The Spiritualist Movement

Download The Spiritualist Movement PDF Online Free

Author :
Publisher : Bloomsbury Publishing USA
ISBN 13 : 0313399484
Total Pages : 856 pages
Book Rating : 4.3/5 (133 download)

DOWNLOAD NOW!


Book Synopsis The Spiritualist Movement by : Christopher M. Moreman

Download or read book The Spiritualist Movement written by Christopher M. Moreman and published by Bloomsbury Publishing USA. This book was released on 2013-08-27 with total page 856 pages. Available in PDF, EPUB and Kindle. Book excerpt: At once controversial and intriguing, Spiritualism has spread from the United States to become a global movement. Bringing together perspectives from within the movement and without, this unique collection treats readers to insights about Spiritualism's history, belief, and practice. Based on the belief that the dead can communicate with the living through mediums, Spiritualism touches concepts as timelessly fascinating as human mortality and the continuing existence of the soul beyond bodily death.
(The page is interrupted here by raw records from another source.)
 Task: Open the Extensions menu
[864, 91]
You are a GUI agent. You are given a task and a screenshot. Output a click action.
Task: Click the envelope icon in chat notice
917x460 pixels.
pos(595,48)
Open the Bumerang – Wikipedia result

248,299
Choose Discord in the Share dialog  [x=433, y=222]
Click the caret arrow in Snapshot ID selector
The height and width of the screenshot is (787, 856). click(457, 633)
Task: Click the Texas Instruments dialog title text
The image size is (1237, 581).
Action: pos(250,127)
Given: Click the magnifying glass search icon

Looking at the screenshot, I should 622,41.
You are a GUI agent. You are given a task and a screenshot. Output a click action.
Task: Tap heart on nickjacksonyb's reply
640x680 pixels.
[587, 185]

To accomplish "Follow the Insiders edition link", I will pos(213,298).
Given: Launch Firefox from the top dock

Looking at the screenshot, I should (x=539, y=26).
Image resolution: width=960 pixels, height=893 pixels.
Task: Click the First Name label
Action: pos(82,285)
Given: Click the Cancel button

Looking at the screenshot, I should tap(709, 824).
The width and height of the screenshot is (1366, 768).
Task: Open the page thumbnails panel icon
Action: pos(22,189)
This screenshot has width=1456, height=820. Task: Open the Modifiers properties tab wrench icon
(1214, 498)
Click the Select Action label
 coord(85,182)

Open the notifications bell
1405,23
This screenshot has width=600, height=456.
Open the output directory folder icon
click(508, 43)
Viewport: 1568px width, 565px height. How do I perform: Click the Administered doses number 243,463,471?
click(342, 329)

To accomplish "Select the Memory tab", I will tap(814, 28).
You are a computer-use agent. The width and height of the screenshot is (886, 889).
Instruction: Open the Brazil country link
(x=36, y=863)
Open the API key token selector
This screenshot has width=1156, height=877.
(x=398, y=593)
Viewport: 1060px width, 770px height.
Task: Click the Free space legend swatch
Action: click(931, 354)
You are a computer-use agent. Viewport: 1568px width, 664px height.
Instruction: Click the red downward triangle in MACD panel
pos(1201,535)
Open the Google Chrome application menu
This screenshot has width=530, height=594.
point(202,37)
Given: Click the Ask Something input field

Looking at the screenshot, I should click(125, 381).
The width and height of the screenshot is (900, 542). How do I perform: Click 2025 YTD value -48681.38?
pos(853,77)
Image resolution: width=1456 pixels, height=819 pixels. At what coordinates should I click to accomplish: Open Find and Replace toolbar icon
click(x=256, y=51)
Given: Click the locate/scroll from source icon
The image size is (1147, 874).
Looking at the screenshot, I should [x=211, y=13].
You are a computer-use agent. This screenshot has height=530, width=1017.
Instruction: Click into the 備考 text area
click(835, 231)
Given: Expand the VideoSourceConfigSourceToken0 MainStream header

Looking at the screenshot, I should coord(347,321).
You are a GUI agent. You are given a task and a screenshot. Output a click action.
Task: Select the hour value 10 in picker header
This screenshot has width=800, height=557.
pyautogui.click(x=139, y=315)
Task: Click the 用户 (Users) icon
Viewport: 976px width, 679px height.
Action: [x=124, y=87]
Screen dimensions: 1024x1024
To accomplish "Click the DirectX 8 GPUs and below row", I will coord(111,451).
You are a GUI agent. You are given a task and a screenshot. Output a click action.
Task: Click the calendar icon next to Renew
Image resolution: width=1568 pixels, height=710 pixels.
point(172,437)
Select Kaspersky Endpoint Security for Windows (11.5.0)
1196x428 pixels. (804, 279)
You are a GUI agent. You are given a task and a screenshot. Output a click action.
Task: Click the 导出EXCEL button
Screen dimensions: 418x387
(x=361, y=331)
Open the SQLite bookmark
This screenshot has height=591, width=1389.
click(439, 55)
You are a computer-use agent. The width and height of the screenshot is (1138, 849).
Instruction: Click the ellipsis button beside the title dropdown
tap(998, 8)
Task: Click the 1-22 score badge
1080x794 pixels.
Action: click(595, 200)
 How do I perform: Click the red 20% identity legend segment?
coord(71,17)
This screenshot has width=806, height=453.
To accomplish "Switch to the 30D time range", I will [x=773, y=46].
This comprehensive work will help readers parse the mysteries of this uniquely American religion through three thematically organized volumes: Spiritualism in the U.S. and Globally, Evidence and Beliefs, and Cultural and Social Issues. Drawing on fields as diverse as psychology, sociology, religious studies, anthropology, history, ethnic and gender studies, literature, and art, this broad-based collection frames Spiritualism through the views of a team of international scholars. Among the many things that separate Spiritualism from mainstream religions is the involvement of women in central leadership roles. Such cultural and political elements of the movement are one aspect of this study. Of equal interest to believers and skeptics alike will be the work of scholars who have devoted themselves to examining the claim that communication through mediums proves the existence of life after death.